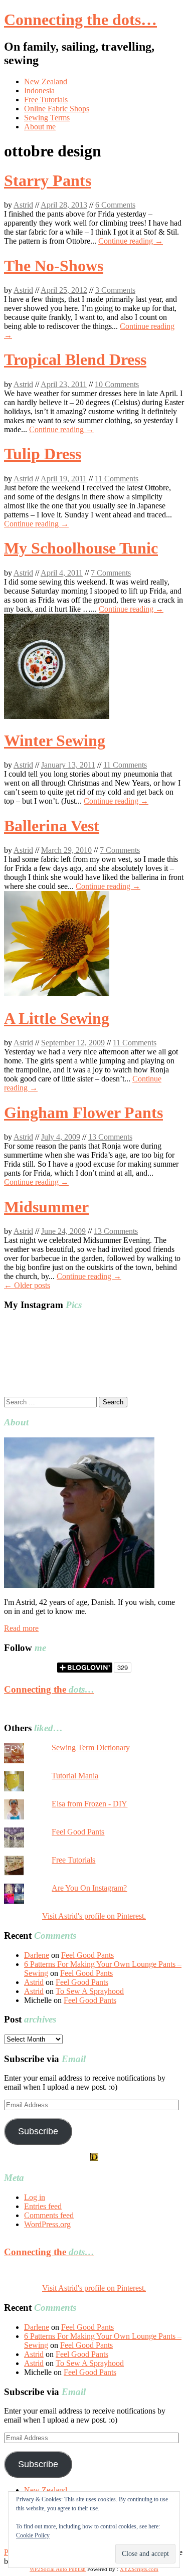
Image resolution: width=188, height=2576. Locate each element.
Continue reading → (130, 241)
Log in (34, 2197)
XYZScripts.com (139, 2569)
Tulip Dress (42, 454)
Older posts (27, 1285)
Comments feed (49, 2215)
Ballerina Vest (51, 826)
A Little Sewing (56, 1018)
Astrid (23, 205)
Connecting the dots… (80, 20)
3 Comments (115, 290)
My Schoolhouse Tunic (81, 548)
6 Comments (115, 205)
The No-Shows (53, 266)
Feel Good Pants (78, 1831)
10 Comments (117, 384)
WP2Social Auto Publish (58, 2569)
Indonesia (39, 90)
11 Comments (116, 478)
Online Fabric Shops (56, 108)
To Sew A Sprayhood (90, 1991)
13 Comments (110, 1137)
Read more (21, 1628)
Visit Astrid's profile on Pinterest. (94, 1916)
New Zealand (45, 81)
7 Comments (111, 573)
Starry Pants (47, 180)
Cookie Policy (33, 2535)
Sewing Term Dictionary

************

**WHAT YOU ARE ASKED TO DO:**
Go line by line through the records and copy those that contain the word "Comments".

**RESPONSE BOX:**
Comments feed (49, 2215)
3 Comments (115, 290)
6 Comments (115, 205)
10 Comments (117, 384)
11 Comments (116, 478)
13 Comments (110, 1137)
7 Comments (111, 573)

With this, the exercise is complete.